テキスト/梅原光彦 イラスト/ 今井ヨージ

  • 経理

6月からは新年度の個人住民税の特別徴収が始まります。会社は原則として、社員の個人住民税の特別徴収をしなければなりません。では、どんな手続きが必要なのでしょうか。今回は「個人住民税の特別徴収」についての基本知識をおさらいしておきましょう。

「なに? この特別徴収税額通知書って」と社長に封筒を渡された経理ママ。「と、特別? 徴収? 税金また取られるの?」とあせるママに、「違います」と公認会計士試験に挑戦中の現代知恵蔵君が解説を始めた。「それは市町村に代わって会社が社員の住民税を徴収する制度で……」

個人住民税とは

個人住民税(注1)は、その名の通り個人が負担する税金(地方税)で、道府県民税と市町村民税を合わせたものです。納税方法には特別徴収と普通徴収の2種類あり、前者は会社など給与支払者が所定の地方税額を給与から天引きして納付するもの、後者は納税者自身が納めるものとなっています。会社は原則として特別徴収をしなければなりません(注2)。
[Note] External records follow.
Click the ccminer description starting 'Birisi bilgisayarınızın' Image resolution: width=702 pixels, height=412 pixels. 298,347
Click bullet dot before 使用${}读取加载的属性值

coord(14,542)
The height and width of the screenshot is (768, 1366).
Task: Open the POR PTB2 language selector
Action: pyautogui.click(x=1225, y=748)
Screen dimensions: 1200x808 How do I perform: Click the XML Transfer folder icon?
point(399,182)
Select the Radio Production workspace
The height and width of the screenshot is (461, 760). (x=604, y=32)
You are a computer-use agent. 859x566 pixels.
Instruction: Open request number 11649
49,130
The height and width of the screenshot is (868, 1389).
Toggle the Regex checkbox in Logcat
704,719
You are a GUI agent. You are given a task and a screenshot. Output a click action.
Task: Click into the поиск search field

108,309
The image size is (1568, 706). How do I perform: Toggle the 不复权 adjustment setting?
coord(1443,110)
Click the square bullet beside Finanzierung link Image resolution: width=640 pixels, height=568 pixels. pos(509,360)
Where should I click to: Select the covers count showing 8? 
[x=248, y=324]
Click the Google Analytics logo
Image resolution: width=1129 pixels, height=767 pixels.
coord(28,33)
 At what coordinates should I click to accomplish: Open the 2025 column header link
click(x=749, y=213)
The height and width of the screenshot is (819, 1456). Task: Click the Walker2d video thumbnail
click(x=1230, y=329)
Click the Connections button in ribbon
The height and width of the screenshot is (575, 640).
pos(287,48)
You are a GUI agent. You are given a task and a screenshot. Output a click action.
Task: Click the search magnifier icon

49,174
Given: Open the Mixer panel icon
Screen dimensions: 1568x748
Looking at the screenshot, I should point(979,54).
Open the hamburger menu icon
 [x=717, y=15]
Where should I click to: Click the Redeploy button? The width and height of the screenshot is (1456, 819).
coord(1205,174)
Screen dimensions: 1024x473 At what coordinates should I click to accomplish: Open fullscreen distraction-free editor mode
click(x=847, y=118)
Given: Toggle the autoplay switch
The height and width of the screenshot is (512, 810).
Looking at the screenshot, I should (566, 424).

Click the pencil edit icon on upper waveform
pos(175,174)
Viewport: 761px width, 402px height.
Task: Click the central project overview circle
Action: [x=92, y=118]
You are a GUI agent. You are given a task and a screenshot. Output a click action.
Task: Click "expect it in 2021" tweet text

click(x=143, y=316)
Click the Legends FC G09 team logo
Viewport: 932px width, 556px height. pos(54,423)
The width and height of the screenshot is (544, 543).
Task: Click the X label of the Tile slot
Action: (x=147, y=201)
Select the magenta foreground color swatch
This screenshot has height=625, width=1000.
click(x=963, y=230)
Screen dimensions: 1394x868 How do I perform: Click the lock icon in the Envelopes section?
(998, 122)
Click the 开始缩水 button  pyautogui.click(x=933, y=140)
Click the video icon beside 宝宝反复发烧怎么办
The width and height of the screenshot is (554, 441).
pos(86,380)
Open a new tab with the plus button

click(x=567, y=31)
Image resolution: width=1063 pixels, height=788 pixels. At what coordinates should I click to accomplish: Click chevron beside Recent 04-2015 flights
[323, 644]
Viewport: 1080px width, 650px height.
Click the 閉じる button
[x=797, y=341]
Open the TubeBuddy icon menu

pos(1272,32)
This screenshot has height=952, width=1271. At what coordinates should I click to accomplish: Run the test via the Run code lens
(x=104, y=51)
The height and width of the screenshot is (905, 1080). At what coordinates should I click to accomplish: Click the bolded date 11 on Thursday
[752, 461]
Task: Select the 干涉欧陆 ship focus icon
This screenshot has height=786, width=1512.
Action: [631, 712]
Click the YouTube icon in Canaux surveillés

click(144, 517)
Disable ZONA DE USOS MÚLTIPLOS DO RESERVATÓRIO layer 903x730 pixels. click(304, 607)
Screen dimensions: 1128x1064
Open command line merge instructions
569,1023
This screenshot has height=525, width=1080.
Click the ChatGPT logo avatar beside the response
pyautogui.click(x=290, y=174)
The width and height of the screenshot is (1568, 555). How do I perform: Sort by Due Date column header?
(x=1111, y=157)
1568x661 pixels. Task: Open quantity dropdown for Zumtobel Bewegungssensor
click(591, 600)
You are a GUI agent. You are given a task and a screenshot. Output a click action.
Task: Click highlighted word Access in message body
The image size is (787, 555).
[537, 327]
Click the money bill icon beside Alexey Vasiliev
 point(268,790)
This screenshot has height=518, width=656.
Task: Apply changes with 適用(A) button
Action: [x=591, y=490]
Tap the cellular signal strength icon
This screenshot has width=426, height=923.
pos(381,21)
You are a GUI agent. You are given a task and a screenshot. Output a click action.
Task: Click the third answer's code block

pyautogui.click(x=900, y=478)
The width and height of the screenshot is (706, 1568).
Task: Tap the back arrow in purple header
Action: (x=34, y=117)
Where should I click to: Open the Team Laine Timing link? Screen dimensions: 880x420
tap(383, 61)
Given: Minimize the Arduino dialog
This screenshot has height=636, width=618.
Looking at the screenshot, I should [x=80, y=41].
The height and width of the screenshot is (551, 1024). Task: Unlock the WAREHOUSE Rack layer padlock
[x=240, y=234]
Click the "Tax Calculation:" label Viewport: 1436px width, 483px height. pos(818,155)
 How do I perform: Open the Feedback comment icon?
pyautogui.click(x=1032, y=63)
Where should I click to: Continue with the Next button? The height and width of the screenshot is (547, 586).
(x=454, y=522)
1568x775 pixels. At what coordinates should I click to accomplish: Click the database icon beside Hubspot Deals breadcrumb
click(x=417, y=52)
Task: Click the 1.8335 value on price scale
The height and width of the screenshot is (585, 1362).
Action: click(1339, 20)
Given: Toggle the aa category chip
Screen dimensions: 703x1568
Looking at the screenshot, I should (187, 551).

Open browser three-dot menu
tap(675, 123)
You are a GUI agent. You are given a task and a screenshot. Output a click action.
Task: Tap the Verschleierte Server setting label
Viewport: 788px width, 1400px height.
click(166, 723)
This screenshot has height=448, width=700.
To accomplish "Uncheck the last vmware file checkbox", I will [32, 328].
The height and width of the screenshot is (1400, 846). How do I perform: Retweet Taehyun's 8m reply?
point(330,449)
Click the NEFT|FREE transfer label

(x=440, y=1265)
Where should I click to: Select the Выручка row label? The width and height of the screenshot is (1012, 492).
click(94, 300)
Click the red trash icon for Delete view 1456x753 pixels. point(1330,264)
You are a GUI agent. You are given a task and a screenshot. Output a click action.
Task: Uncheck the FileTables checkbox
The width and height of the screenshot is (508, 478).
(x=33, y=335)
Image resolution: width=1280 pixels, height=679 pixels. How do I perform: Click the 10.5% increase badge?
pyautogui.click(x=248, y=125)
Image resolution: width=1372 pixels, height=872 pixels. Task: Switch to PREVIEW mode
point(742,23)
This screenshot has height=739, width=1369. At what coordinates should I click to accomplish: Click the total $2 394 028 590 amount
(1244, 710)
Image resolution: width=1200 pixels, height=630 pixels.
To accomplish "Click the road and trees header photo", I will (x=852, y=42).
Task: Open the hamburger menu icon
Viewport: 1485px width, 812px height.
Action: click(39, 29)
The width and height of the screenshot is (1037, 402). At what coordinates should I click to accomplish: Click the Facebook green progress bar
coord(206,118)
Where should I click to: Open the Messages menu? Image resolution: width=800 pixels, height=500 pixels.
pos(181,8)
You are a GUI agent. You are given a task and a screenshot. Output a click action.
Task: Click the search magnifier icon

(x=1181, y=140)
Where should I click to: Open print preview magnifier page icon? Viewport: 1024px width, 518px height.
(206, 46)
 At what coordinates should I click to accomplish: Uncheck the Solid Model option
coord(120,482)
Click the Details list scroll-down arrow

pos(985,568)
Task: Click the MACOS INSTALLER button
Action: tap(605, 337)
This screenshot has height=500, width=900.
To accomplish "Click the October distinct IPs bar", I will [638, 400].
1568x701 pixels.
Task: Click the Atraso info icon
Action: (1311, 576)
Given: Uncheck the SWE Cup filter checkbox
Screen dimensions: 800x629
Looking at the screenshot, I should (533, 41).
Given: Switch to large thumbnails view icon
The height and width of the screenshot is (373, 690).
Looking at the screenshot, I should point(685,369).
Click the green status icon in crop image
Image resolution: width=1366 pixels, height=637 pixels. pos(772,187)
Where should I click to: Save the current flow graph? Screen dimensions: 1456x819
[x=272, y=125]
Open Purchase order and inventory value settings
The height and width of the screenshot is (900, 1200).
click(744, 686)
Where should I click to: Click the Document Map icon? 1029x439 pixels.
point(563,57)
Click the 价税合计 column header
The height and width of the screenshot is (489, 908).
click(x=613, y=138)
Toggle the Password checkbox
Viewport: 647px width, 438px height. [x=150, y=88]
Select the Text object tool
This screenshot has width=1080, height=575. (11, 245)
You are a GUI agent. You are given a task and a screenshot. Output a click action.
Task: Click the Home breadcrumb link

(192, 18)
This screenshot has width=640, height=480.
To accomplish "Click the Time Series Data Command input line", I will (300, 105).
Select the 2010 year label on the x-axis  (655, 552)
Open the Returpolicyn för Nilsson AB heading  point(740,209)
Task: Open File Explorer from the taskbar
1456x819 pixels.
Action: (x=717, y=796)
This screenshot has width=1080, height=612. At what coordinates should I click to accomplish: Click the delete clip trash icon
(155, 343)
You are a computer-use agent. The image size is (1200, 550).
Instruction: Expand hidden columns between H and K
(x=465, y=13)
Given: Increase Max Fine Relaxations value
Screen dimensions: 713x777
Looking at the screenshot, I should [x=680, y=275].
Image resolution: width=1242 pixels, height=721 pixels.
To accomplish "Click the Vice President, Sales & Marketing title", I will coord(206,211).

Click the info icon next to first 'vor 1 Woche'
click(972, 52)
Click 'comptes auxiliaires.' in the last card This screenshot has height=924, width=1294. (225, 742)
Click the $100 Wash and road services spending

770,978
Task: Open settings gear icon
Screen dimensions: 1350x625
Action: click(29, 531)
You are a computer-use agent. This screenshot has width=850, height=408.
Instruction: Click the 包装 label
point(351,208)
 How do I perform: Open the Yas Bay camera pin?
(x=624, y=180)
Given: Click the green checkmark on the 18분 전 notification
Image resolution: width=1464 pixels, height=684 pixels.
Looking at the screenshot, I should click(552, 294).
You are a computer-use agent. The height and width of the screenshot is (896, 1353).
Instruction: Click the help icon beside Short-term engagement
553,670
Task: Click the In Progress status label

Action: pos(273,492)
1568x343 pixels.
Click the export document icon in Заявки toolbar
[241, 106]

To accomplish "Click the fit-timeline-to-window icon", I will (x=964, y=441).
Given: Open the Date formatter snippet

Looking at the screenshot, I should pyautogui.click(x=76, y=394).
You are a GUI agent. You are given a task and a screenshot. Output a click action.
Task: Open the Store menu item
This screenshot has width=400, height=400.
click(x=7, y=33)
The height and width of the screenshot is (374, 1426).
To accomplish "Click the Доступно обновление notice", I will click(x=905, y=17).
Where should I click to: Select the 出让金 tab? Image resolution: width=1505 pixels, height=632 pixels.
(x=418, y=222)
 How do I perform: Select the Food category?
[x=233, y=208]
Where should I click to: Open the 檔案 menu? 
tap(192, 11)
  • (注1)住民税は個人だけでなく、会社などの法人にも課されます。法人も地方公共団体の一員として行政サービスを受けているという考えによるもので、これを法人住民税といいます。
  • (注2)地方税法第321条の4の規定により、所得税の源泉徴収義務がある給与支払者(会社など)は、原則としてすべて特別徴収義務者として、社員の個人住民税を特別徴収することになっています。会社や社員の意思で特別徴収するかどうかを選択することはできません。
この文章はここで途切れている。